# Passage:

══════════════════════════════

Like many who built in Indian Village, John F. Dodge commissioned Pewabic tiles for a new house on Iroquois Street. The 1917 order, a wedding present for his daughter, adorned the entertainment room and specific tiles depicted popular amusements: cards, checkers, chess, dance, and darts. Yes, there was plenty of dancing room for the newlyweds in the 11,583-square-foot residence.

While the popularity of Pewabic tiles was a constant, the neighborhood’s many architectural flavors made Indian Village unique. The eastern Detroit enclave has more than 350 homes in styles from Arts and Crafts to Tudor Revival. They were large homes on large lots: Dodge’s property consisted of more than a half-acre. It was no surprise that some of Detroit’s best-known people became denizens.

The story of Indian Village goes back to original grants of French ribbon farms extending inland from the Detroit River. Water access shaped the parcels. Gabriel St. Aubin and Francois Rivard tended the soil here until Abraham Cook enticed them to sell over a stretch of time.

Cook and his family held the land through the blooming heyday of horse racing; around 1850, they built a mile-long oval track first known as the Hamtramck Race Course, then as the Detroit Club Course. The public attraction drew large crowds eager for excitement.

By 1893, though, Cook’s heirs developed a “first-class residential district on a generous scale,” according to the Detroit Historical Society. Iroquois and Seminole avenues, named for famous racehorses, provided inspiration for the district’s moniker. Burns Avenue is the third pillar in the Village, which is bounded east and west by Jefferson and Mack avenues.

══════════════════════════════

(Source data)
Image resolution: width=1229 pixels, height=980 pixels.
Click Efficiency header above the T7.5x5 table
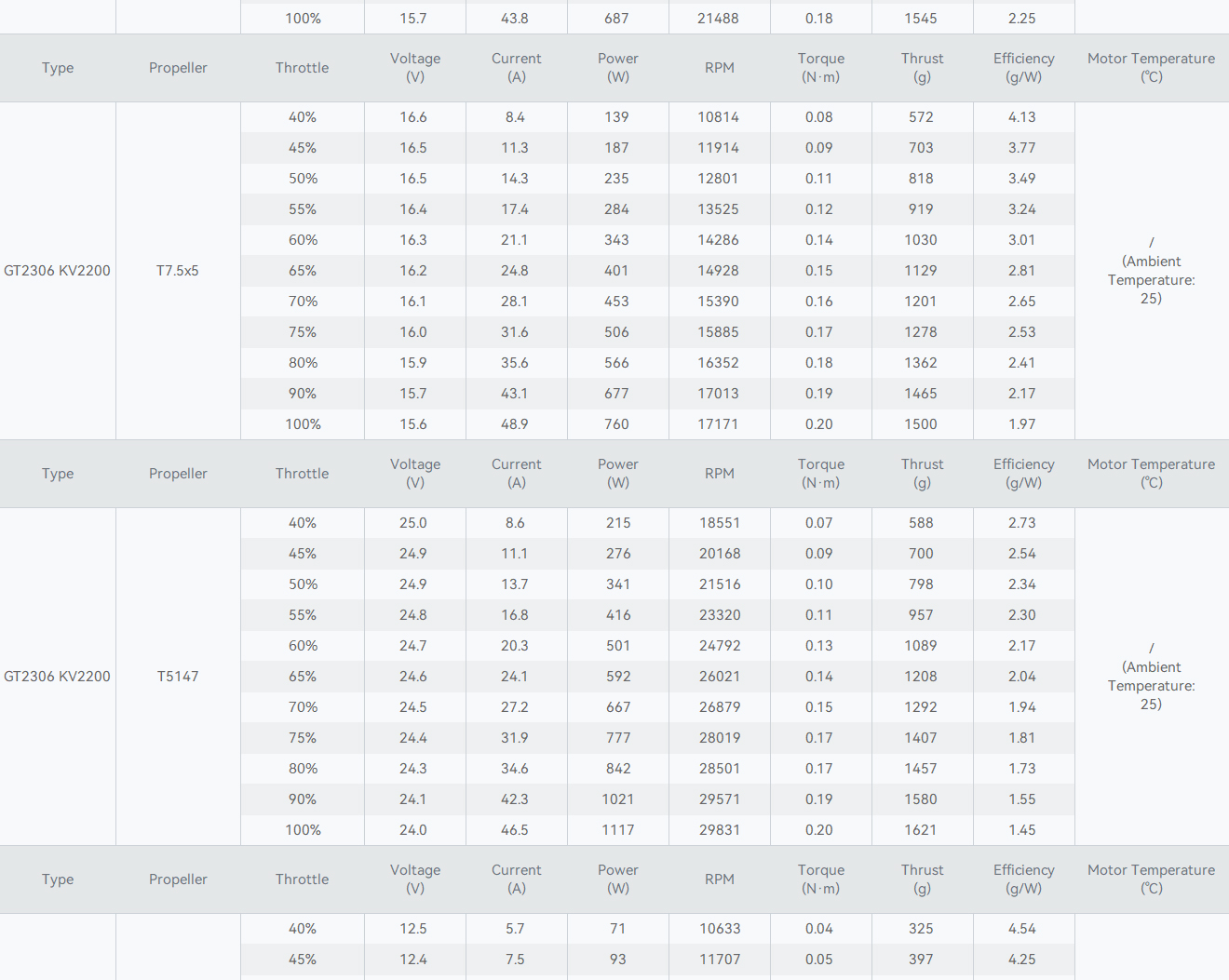coord(1023,68)
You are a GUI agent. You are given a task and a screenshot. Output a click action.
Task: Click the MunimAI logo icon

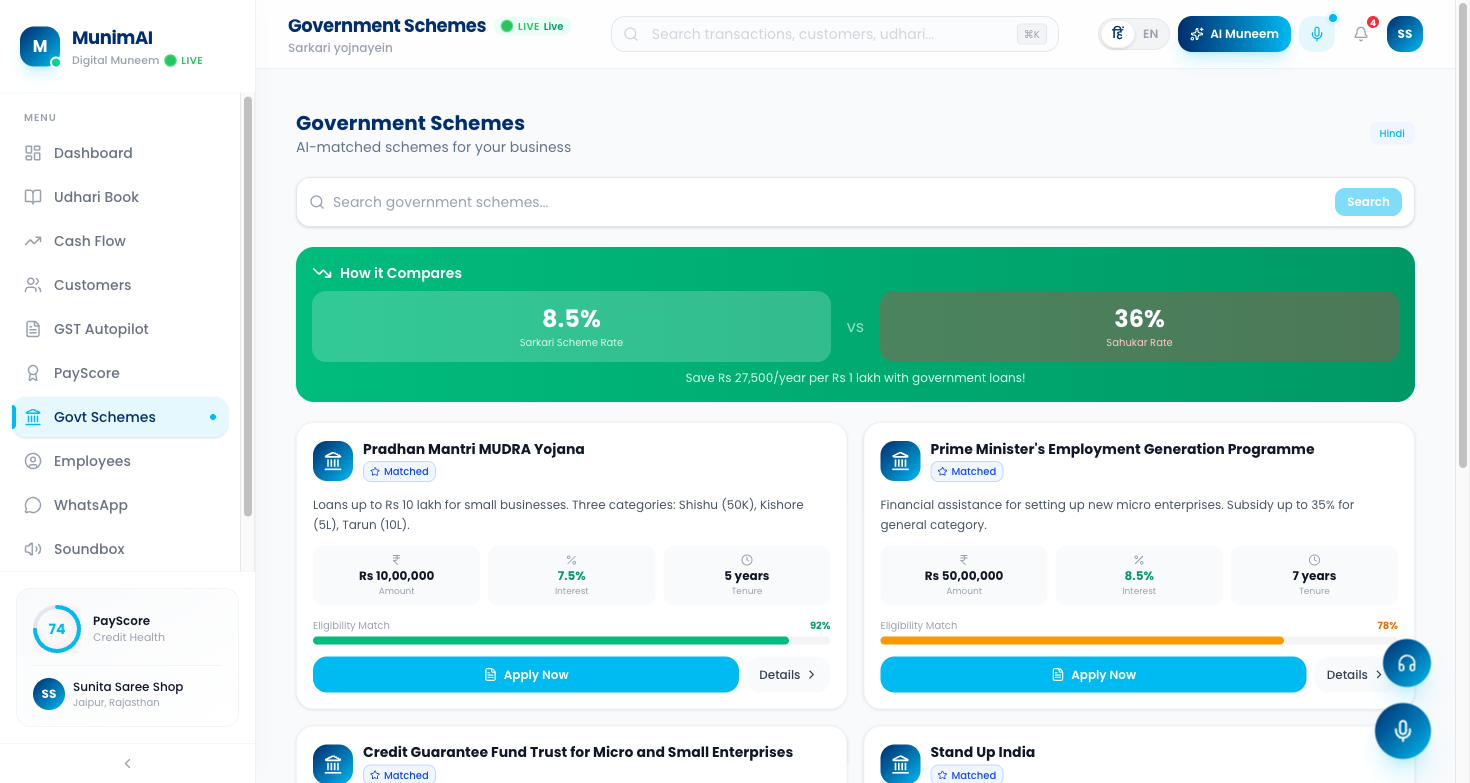tap(40, 46)
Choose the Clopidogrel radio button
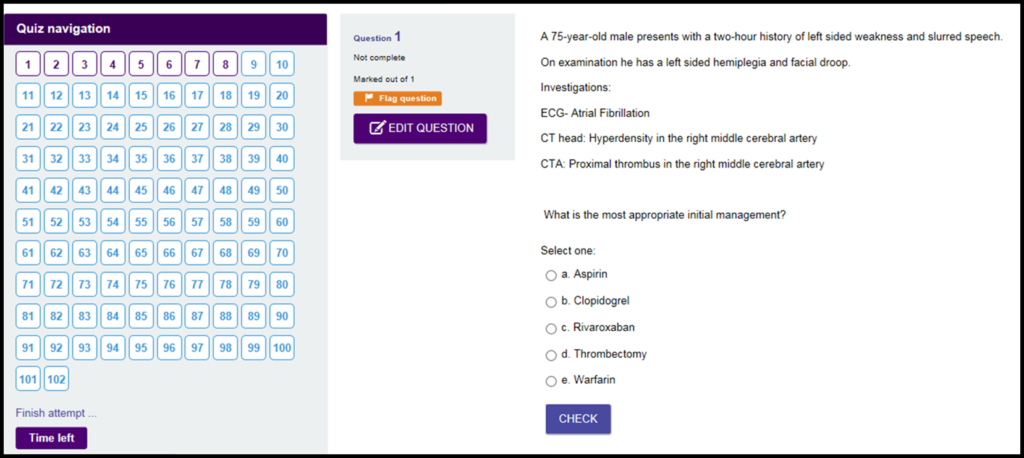Screen dimensions: 1024x458 coord(551,302)
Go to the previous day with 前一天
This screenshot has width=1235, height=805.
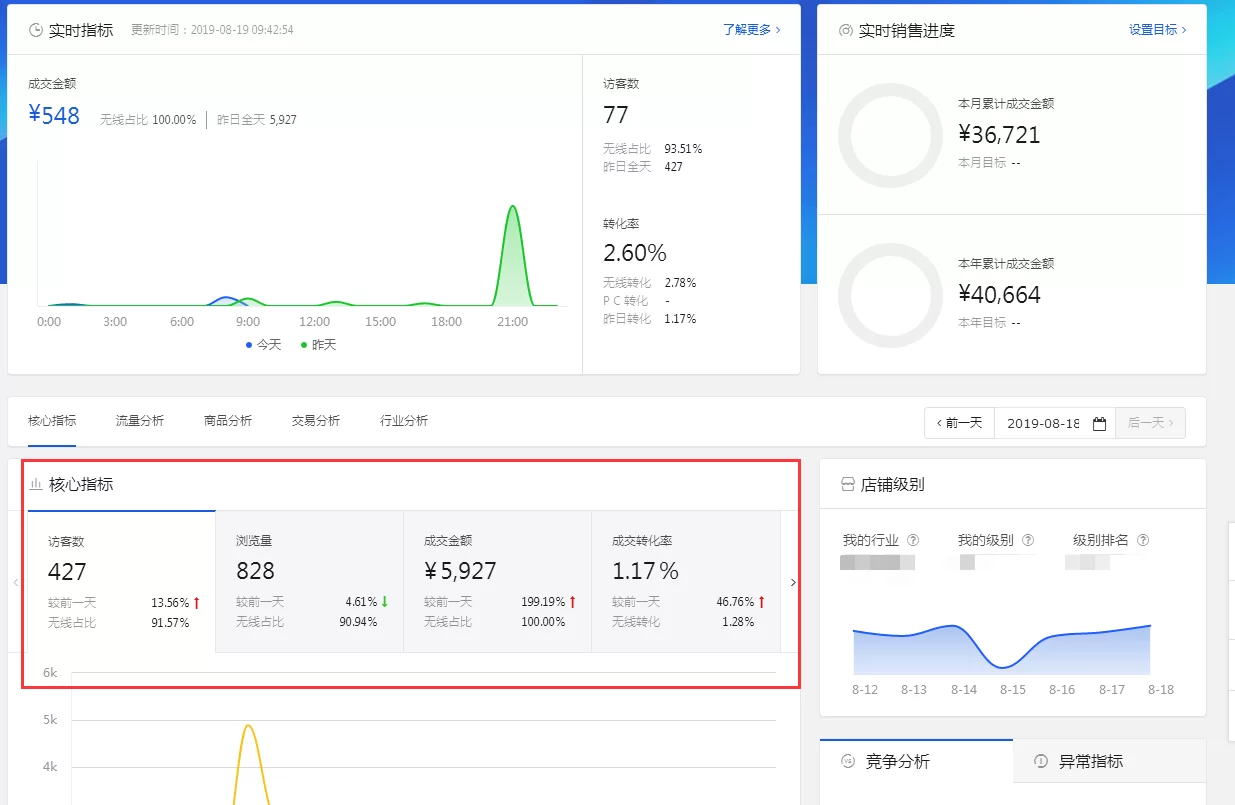(959, 423)
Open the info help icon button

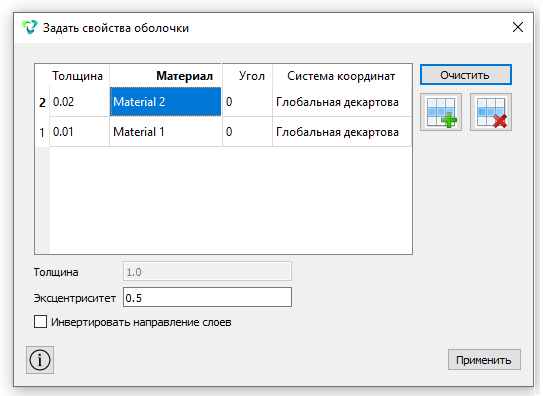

══════════════════════════════

# Study questions:
1) Copy the stretch of the Indian Village passage from "Like many who" through "people became denizens.".
2) Answer these questions from the Indian Village passage.
(a) In what year was John F. Dodge's order of Pewabic tiles placed?
(b) How many homes does Indian Village have?
(c) What was the race course first known as?
3) Does the Indian Village passage agree with each statement below? Answer yes or no, and quote the words of the passage that decide it.
(a) Dodge's property was larger than half an acre.
(b) The Cook family built the race track around 1893.
(c) Jefferson and Mack avenues bound Indian Village on the east and west.

# Per-task answers:
1)
Like many who built in Indian Village, John F. Dodge commissioned Pewabic tiles for a new house on Iroquois Street. The 1917 order, a wedding present for his daughter, adorned the entertainment room and specific tiles depicted popular amusements: cards, checkers, chess, dance, and darts. Yes, there was plenty of dancing room for the newlyweds in the 11,583-square-foot residence.

While the popularity of Pewabic tiles was a constant, the neighborhood’s many architectural flavors made Indian Village unique. The eastern Detroit enclave has more than 350 homes in styles from Arts and Crafts to Tudor Revival. They were large homes on large lots: Dodge’s property consisted of more than a half-acre. It was no surprise that some of Detroit’s best-known people became denizens.

2)
(a) 1917
(b) More than 350
(c) The Hamtramck Race Course

3)
(a) Yes: "Dodge’s property consisted of more than a half-acre."
(b) No: "around 1850, they built a mile-long oval track"
(c) Yes: "which is bounded east and west by Jefferson and Mack avenues."